A core model was developed based on various variables, including age, sex, surgery duration, and the Charlson Comorbidity Index (CCI). The predictive value of inflammatory biomarkers within 24 hours from the start of surgery was assessed relative to the core model.
Study findings
A total of 170 patients were included in this study, with a median age of 67 years; 45% of the study cohort consisted of females. The CCI was ≥ 3 in 30 (18%) patients. The majority of the study cohort underwent minimally invasive surgery via video-assisted thoracoscopic surgery (VATS), robot-assisted thoracoscopic surgery (RATS), lobectomy, or sleeve resection. The median surgery duration was 193 minutes, and approximately 89% of the patients received dexamethasone as PONV prophylaxis.
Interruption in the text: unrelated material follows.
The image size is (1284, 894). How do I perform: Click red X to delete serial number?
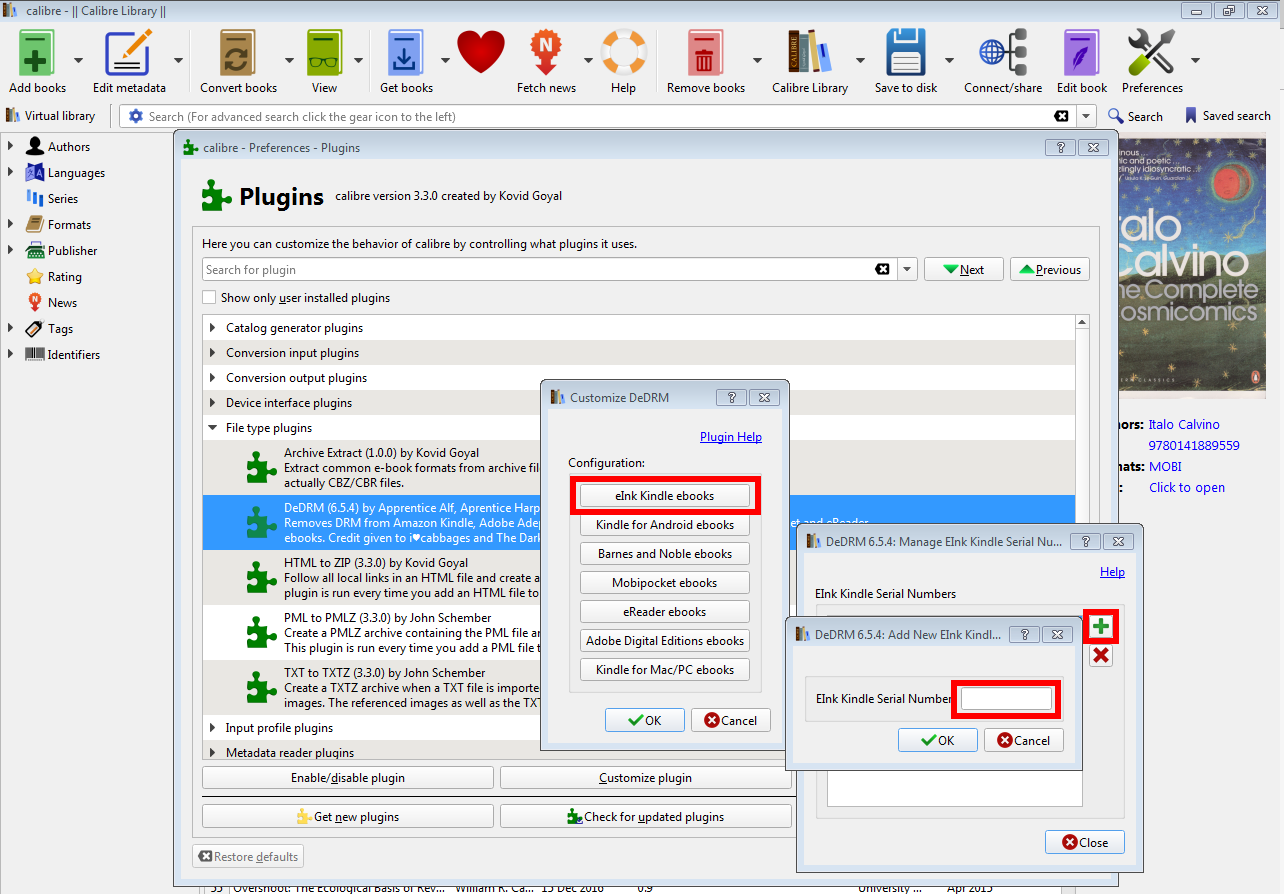[1101, 655]
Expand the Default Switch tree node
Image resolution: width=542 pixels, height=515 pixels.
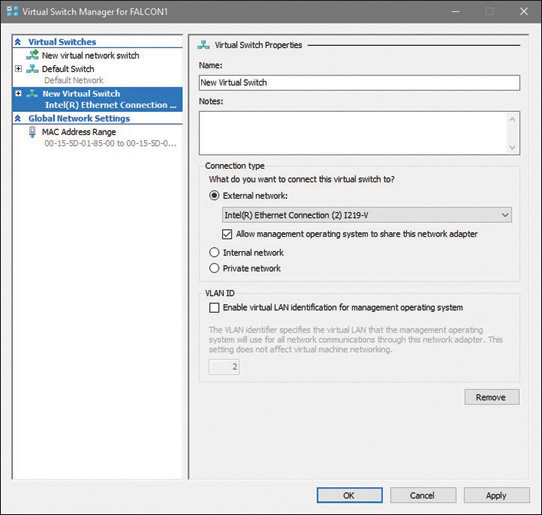coord(18,68)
In this study, 22% of the cohort developed a postoperative infection. It is worth noting that some patients developed more than one infection. Most infections were related to the respiratory system (74%), followed by surgical site infections (18%) and urinary tract infections (8%). Seven patients developed postoperative sepsis. The median time to diagnosis of infection was four days after surgery.
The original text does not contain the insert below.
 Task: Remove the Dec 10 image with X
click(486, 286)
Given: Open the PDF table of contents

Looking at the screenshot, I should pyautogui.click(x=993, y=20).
Approximately 66% of the infections were diagnosed in the first week after surgery. Typically, patients who underwent longer surgery duration, experienced more intraoperative blood loss, and less frequently received IV dexamethasone were more prone to develop an infection.
In comparison to non-infected patients, higher preoperative concentrations of IL-6 and CRP were detected in patients with postoperative infection. In most patients, postoperative IL-6 concentrations peaked within six hours, while maximum CRP concentrations were attained three days after surgery.
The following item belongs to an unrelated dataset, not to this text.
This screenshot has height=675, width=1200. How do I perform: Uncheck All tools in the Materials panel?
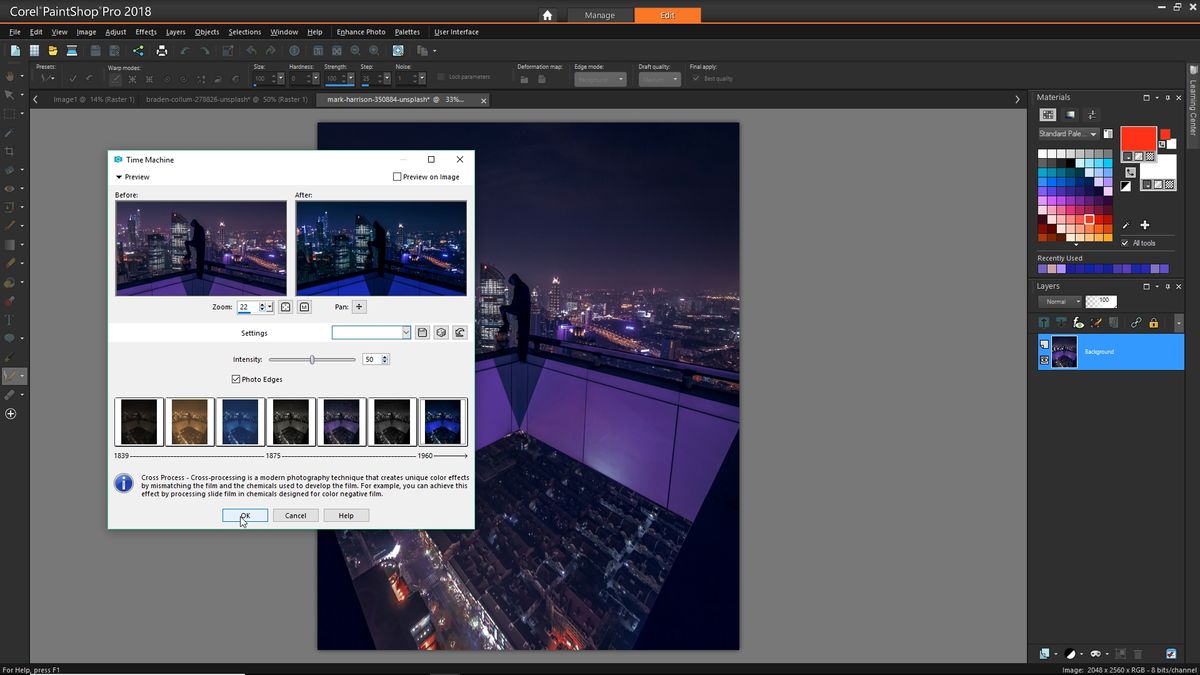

It is worth noting that the median maximum concentrations of both IL-6 and CRP within 24 hours post-surgery were higher in patients with postoperative infections. However, WBC and PCT did not demonstrate any predictive capacity.
The current study observed that IL-6 was indeed associated with postoperative infection, independent of the core model predictors. Similarly, maximum CRP concentrations were also associated with postoperative infection. While both biomarkers significantly improved model fit according to statistical tests, this did not translate into a meaningful improvement in practical prediction.
Specifically, the model's ability to discriminate between patients who would contract an infection and those who would not (measured by the c-statistic) changed minimally. Both PCT and WBC failed to improve model fit.
Furthermore, when it came to reclassifying patient risk, adding IL-6 to the core model did not improve the classification of infected patients, whereas the addition of CRP actually worsened the classification for this group. While both improved the classification of non-infected patients, the overall benefit was negligible.
Conclusions
The main takeaway from the current study is that while early postoperative plasma IL-6 and CRP concentrations were independently associated with the risk of subsequent infection, the added value of these biomarkers to a simple clinical prediction model appears to be limited. The authors concluded that neither biomarker substantially improved the prognostic classification when added to a model using readily available clinical data.
The study highlighted several important limitations beyond the need for a larger cohort. The limited sample size resulted in broad confidence intervals for the performance measures, meaning a moderate incremental value may have been missed.
Additionally, the study was too small to analyze the predictive performance relative to whether patients had open versus minimally invasive surgery, a known factor affecting inflammation. Finally, the authors note that the selected times for blood sampling may not have coincided with the exact peak concentration of IL-6 for every patient.
Therefore, the study concludes that the findings must be validated in future and more extensive research before any final conclusions on the clinical utility of either biomarker can be made.